勝俣の3ラン、森下12奪三振の好投で日本大勝

7回を被安打3、奪三振12の投球で無失点に抑えた森下 暢仁(大分商)

 開幕3連勝の日本の相手は、3連敗のチェコ。国際試合でこうした格下の相手と試合をする時は、今まであまり使っていない戦力にできるだけ経験をさせること、ケガをしないこと、点差に関係なく、次のステージに向けて、ダレた試合をしないことである。
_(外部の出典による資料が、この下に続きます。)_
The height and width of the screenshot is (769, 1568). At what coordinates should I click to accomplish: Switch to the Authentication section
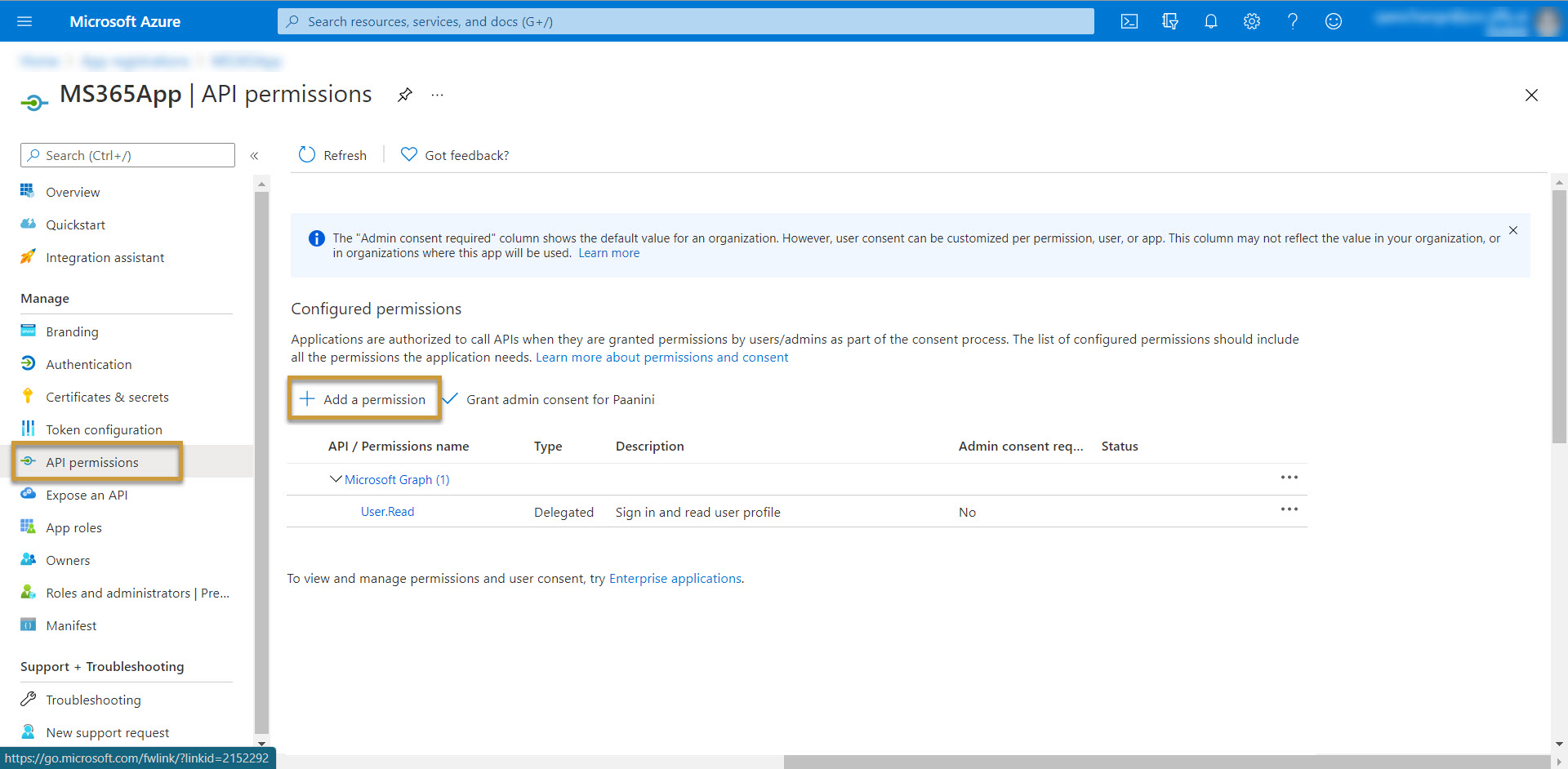(x=88, y=363)
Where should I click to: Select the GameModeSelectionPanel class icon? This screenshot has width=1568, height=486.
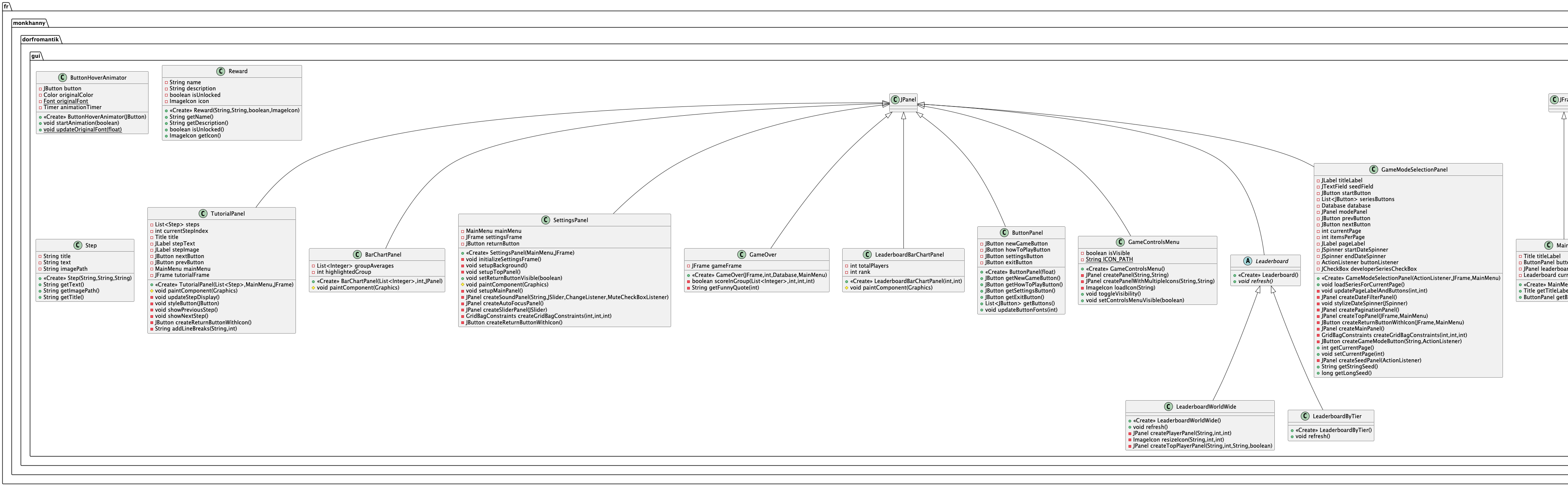1374,169
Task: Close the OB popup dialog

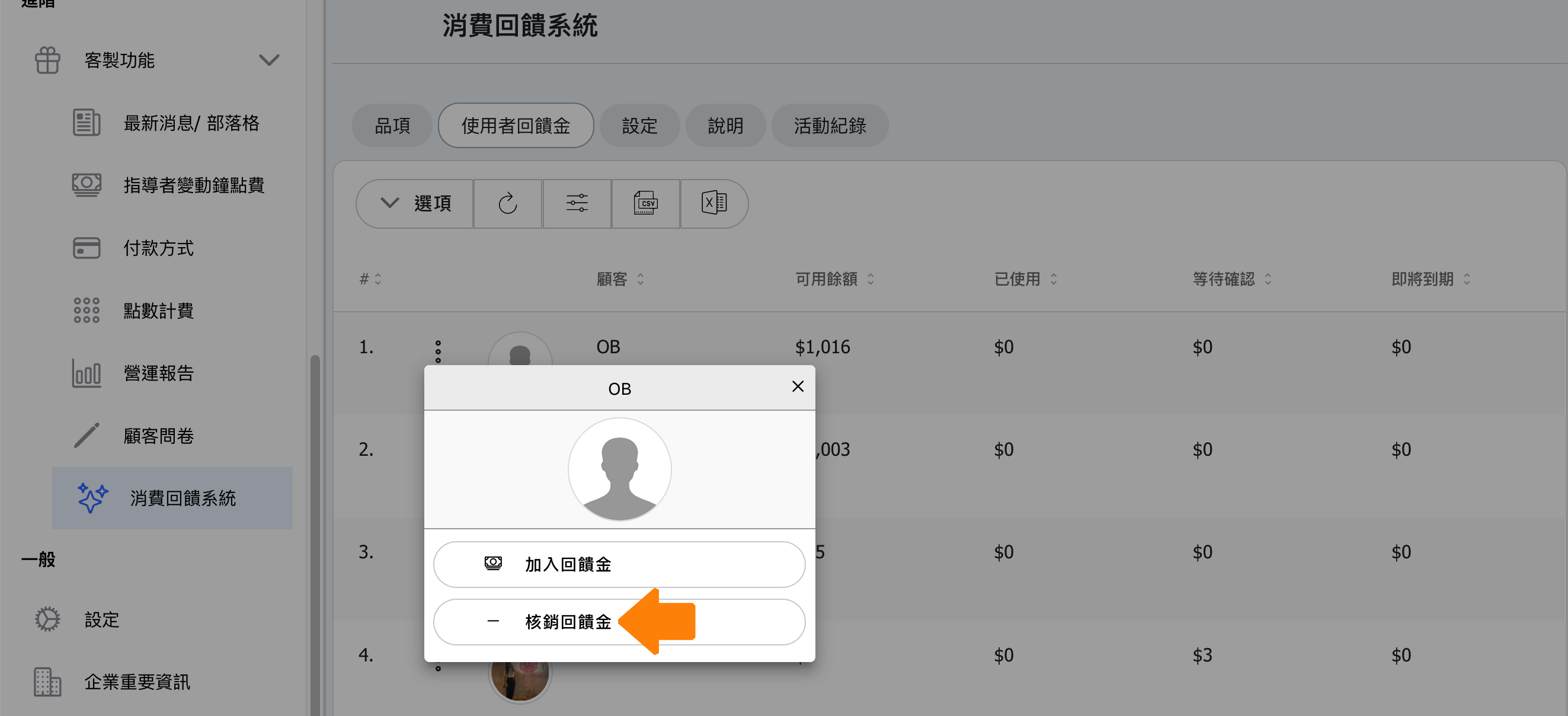Action: tap(798, 386)
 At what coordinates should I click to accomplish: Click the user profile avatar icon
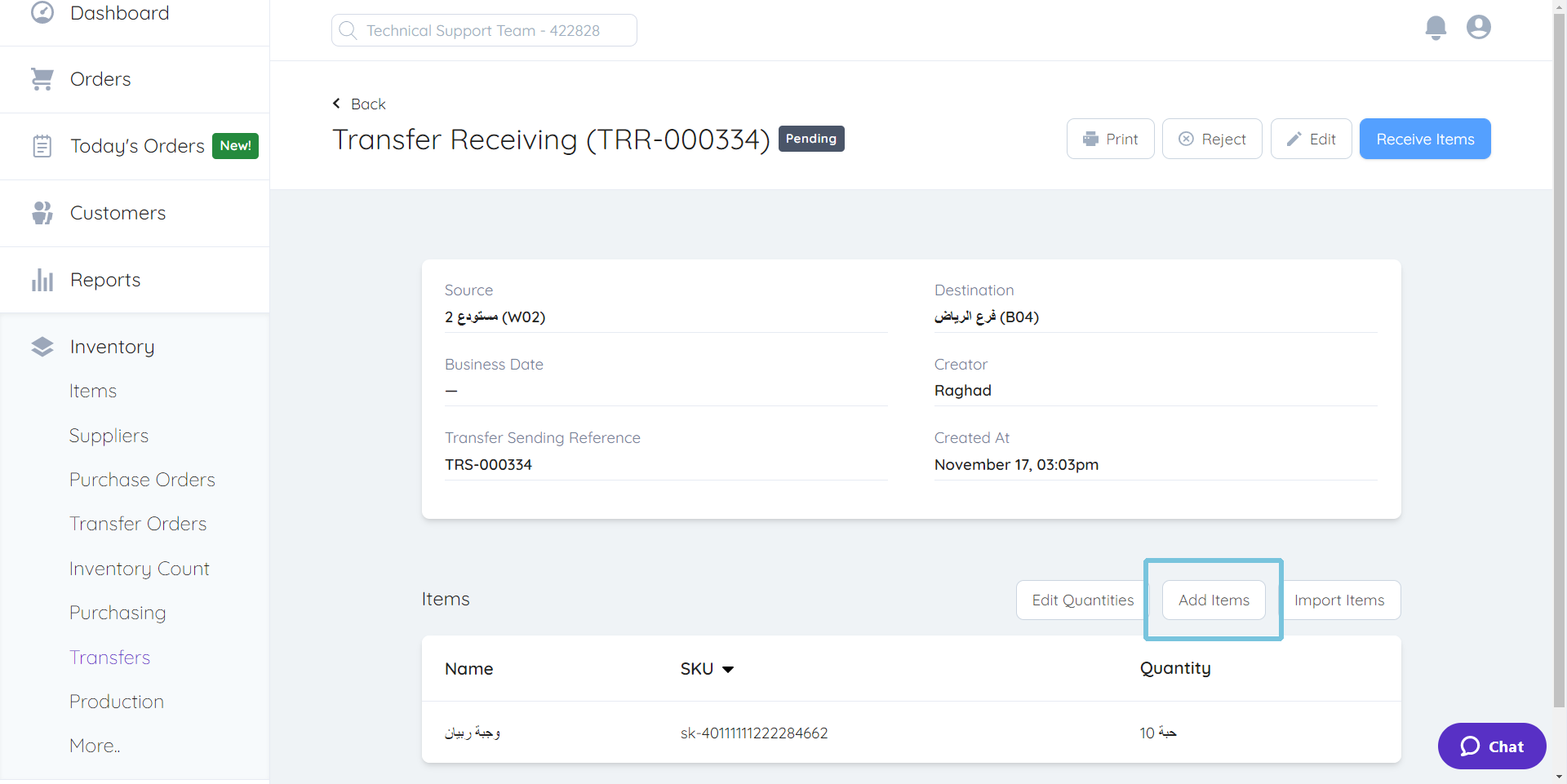1478,27
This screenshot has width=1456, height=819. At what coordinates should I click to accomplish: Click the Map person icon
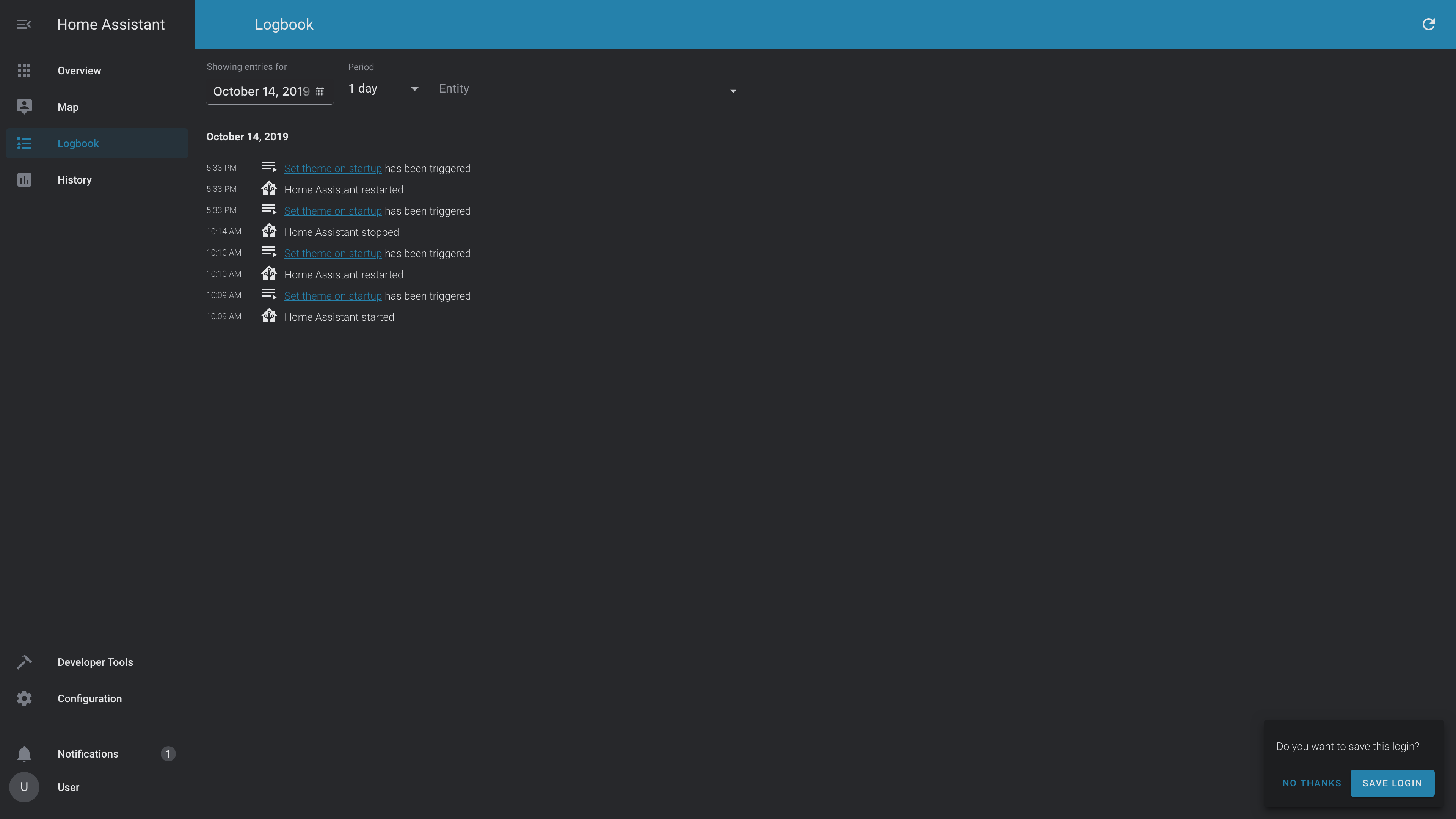[x=24, y=107]
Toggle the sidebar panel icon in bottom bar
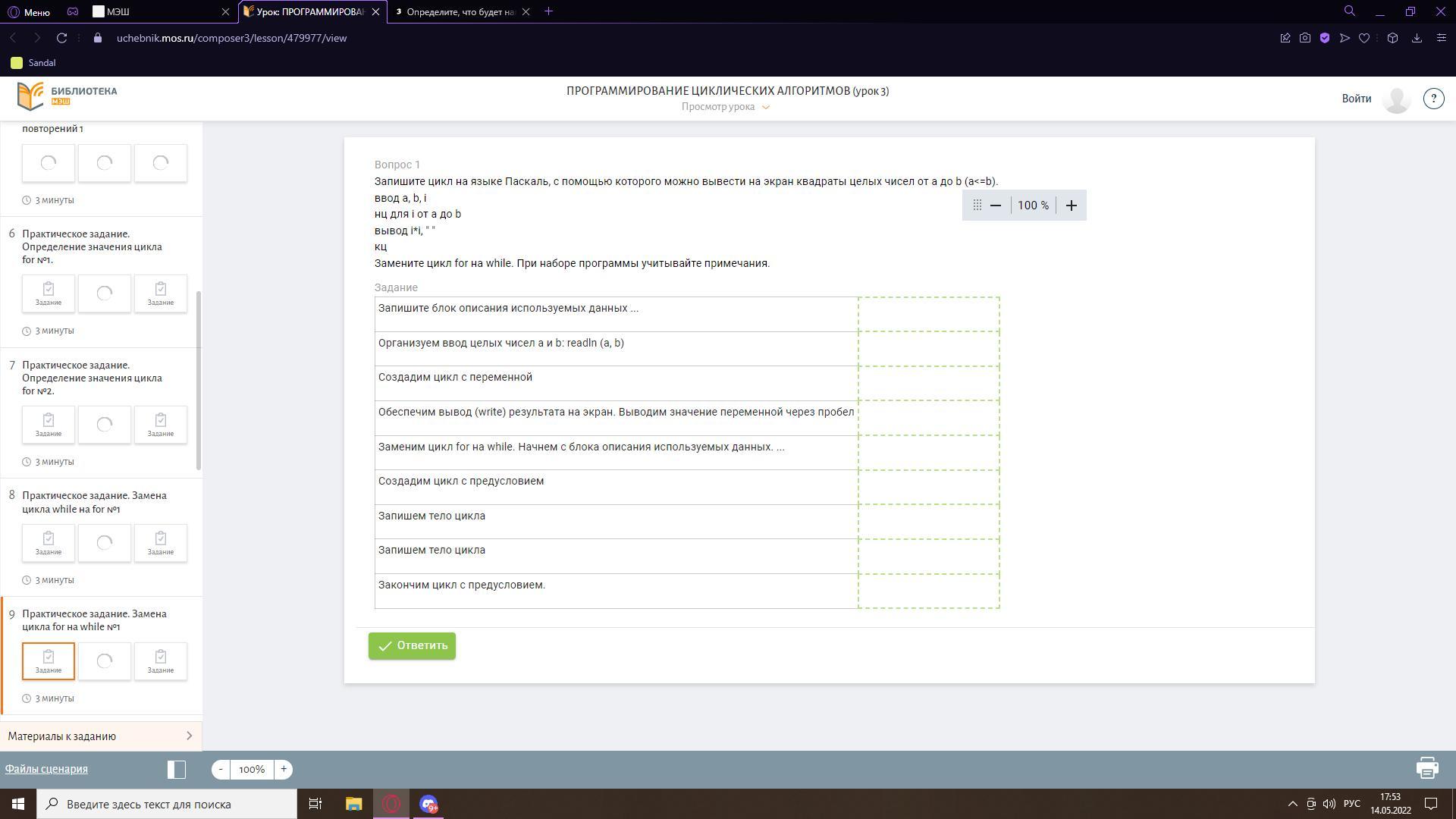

 その意味では、豊田 寛前日の試合での死球で膝にヒビが入り、今後の試合出場は厳しい状況になったのは、チームにとっても痛い。さらに清宮 幸太郎は一塁手で先発出場したものの、試合前に膝に違和感があり、途中で大事を取って交代している。

 清宮の今後の状況は気になる。さらには、もともと外野手登録は3人なので、豊田の抜けた穴は課題である。それでも、投手登録の勝俣 翔貴が外野を守れるのは大きい。その勝俣が、この日大活躍した。

 1回表日本は1番オコエ 瑠偉が遊失、この日はDH起用の2番篠原 涼が中前安打で一、三塁とし、打席には3番勝俣。勝俣は初球を叩くとライトフェンスを越える日本代表今大会初本塁打で、一気に3点を入れた。さらにこの回、杉崎 成輝の左前安打などで2点を追加し計5点を挙げた。

 日本は4回表にも篠原の右前安打の後、勝俣がセンターオーバーの二塁打で1点追加。続く清宮に代わり4番に入っている郡司 裕也の四球で出塁し、内野ゴロ2つと暴投でさらに2人が還った。

 日本の先発は森下 暢仁。「成田(成田 翔)も考えましたが、相手チームとのことや、本人も環境に慣れて、準備ができてきたので」と西谷 浩一監督は先発起用の理由を語る。

 森下は序盤の3回は毎回安打を許したものの、徐々にペースが上がり、チェコ打線を完璧に抑える。7回を被安打3、奪三振12の投球で、7回コールドながら完封。
打線は5回に4点、6回に2点、7回に1点をさらに追加し、15対0の圧勝。日本は開幕4連勝を飾った。

 6回からは捕手の堀内 謙伍を右翼手に起用するなど、日本は豊田欠場の事態への対応を図った。
「堀内が『中学の時外野をやっていました』と言うので」と西谷監督は言う。森下の好投により打球が外野に飛ばず、評価のしようはないものの、余裕のある試合で試せることは試しておくことは、大切なことである。

 なお勝俣は本塁打に二塁打2本の4打数4安打の大当たり。篠原も4安打で、日本の安打は16本。投手陣の好投も続いており、負傷者が出た不安はあるものの、ここまでは順調な戦いが続いている。しかし本当に厳しい戦いはここからだ。